Smoking cessation stalls after a continual 40 year decline because most smoking vapers also keep smoking. Many smokers who would have otherwise quit would prevaricate and convince themselves that cutting back by using e-cigs rather than quitting was good enough. The numbers who stop smoking are easily eclipsed by the number taking up vaping who have never smoked. Significant proportions of these having become nicotine dependent, drift into smoking. They might have run out of e-juice, find the rigmarole of buying, loading, and refilling capsules too much hassle. Or most likely get curious about how smoking compares. Many find the nicotine jolt from cigarettes more satisfying than that from vaping. The net impact of all this would be a massive increase in smoking prevalence and vaping.
Governments would allow vaping companies and Big Tobacco (all its companies now have vaping lines) to advertise. The very same themes used to promote cigarettes are used to sell e-cigs. The smoking “performance” is re-socialised and renormalized, signifying everything that smoking did 50 years ago: elegance, sexuality, modernity, freedom. A teenager without a highly personalised e-cig is about as gormless as it’s possible to imagine.
All indoor smokefree areas allow vaping, but slowly emerging evidence about its harms meets the decades long resistance and self-absorbed “vapers rights” arguments we saw with cigarette smoke. Smokers light up under the cover of a vaping-allowed policy in smokefree indoor areas, but brandish e-cigs to nightclub security staff when confronted. Smokefree policy collapses as unenforceable.

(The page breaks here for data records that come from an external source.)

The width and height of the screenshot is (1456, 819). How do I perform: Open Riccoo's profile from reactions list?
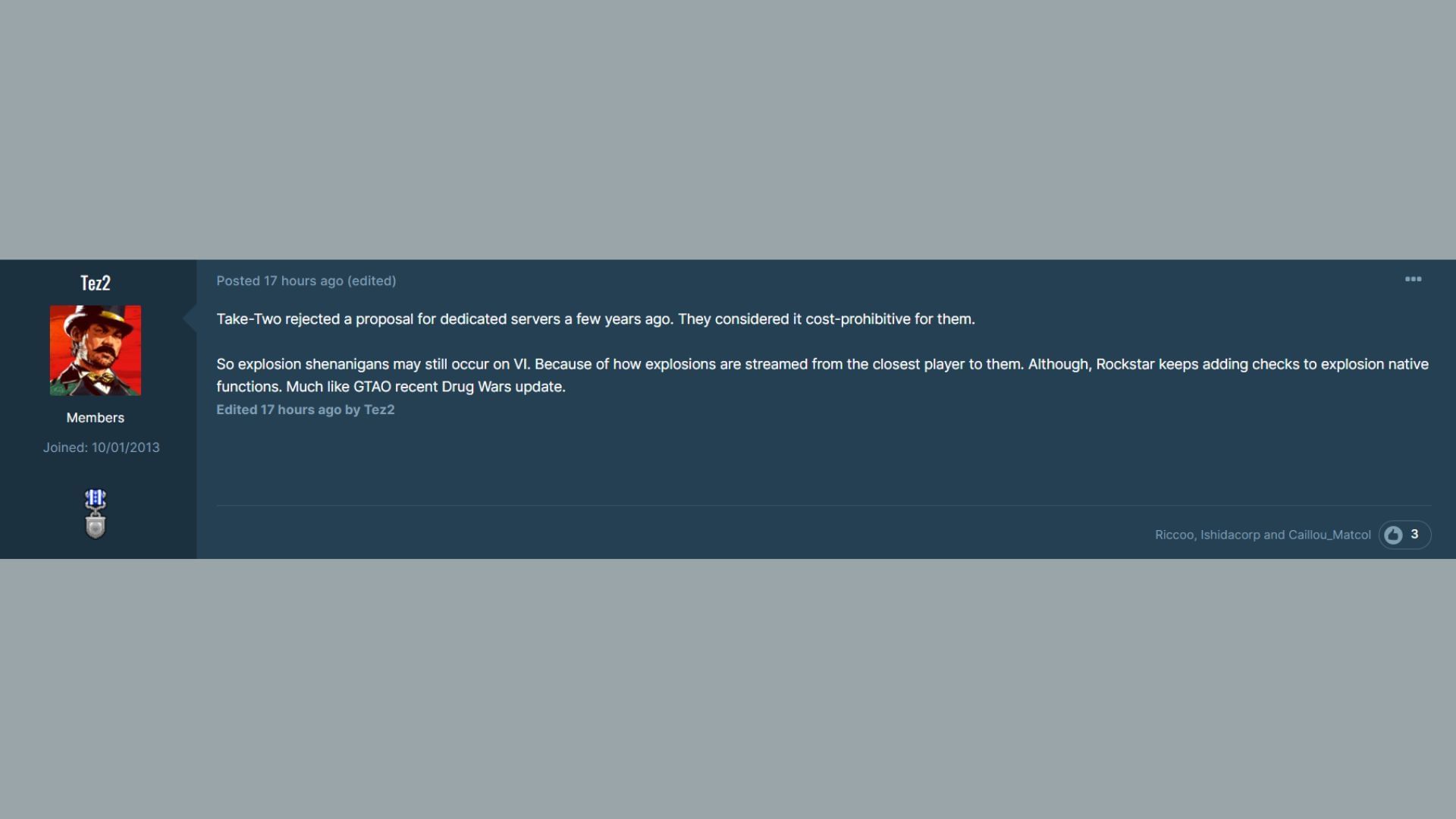pos(1175,535)
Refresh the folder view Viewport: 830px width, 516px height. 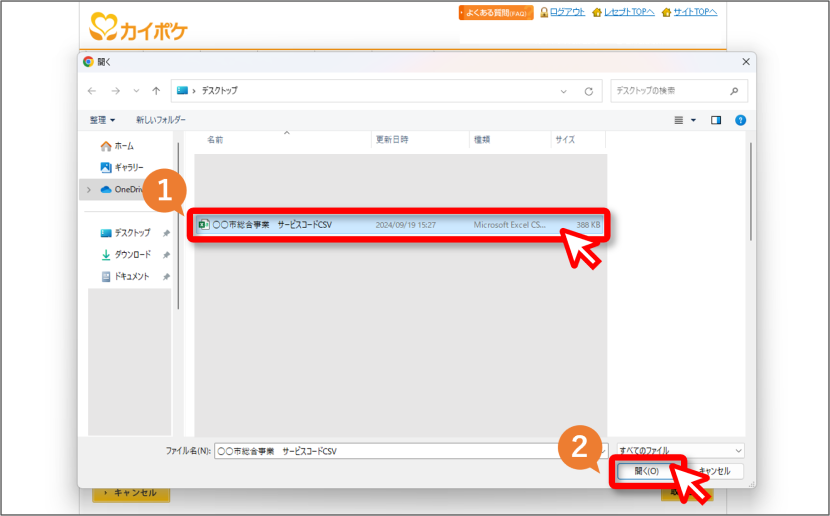pyautogui.click(x=589, y=91)
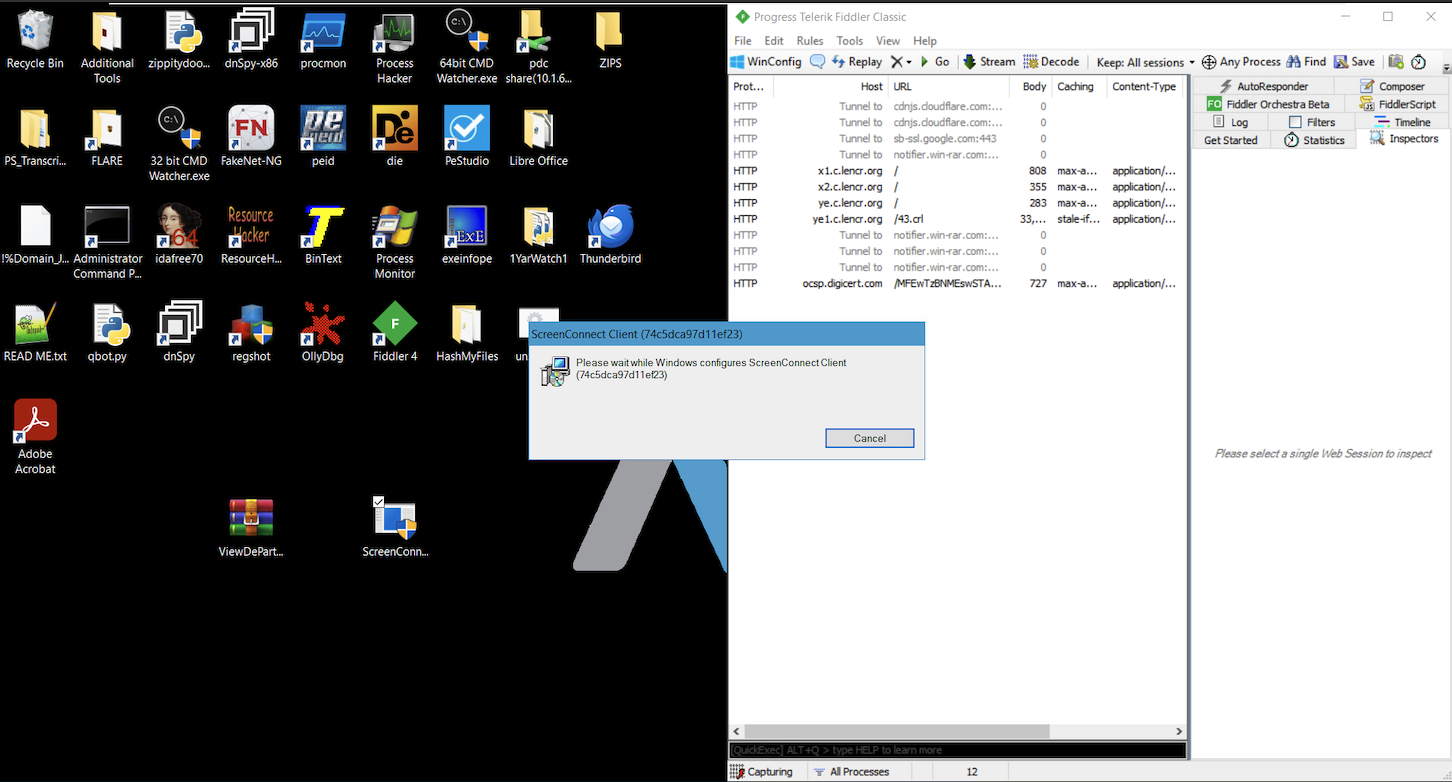Open the WinConfig tool

pos(766,62)
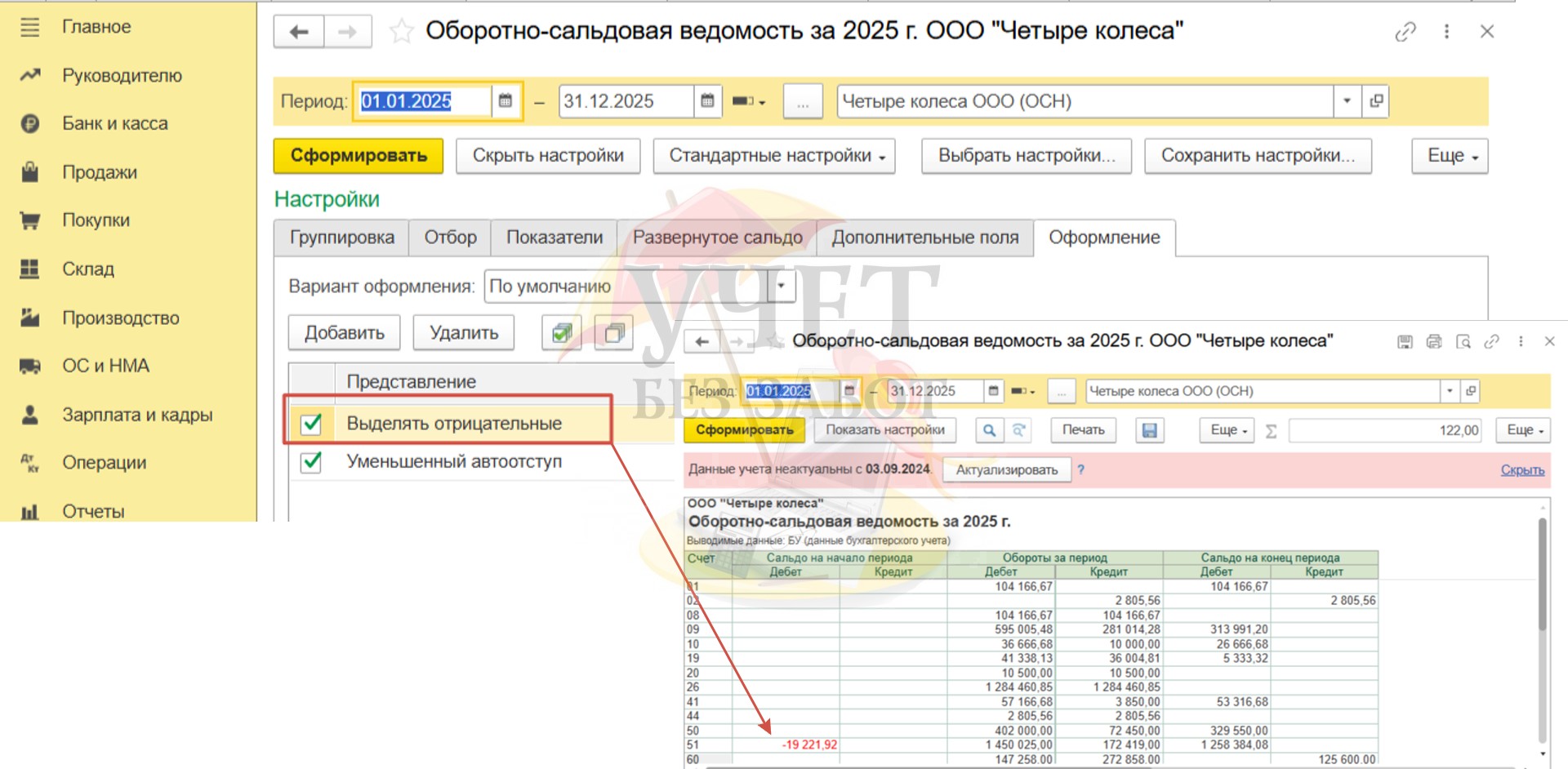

Those in public health who threw all caution to the wind, and vilified those who wanted good evidence to lead policy are written into public health history as overly excitable amnesic or myopic quislings, wittingly or unwittingly orchestrated by commercial interests.
Continual lung basting over years with nicotine and fine particles is revealed in longitudinal studies to be far from benign, but by then the imagined benevolent genie is well out of the bottle and showing himself to be a different shade of evil.
The genie is probably now out of the bottle in parts of Europe and the USA. Many other nations are opting to wait and see what this natural experiment shows. In the meantime, controlled models of e-cig access for adult smokers, like prescribed drug models, would be a sensible interim measure.
Competing interests: I have read and understood the BMJ Group policy on declaration of interests and have no relevant interests to declare.
Simon Chapman AO PhD FASSA is professor of public health at the University of Sydney and for 17 years was deputy editor and editor of the BMJ’s Tobacco Control.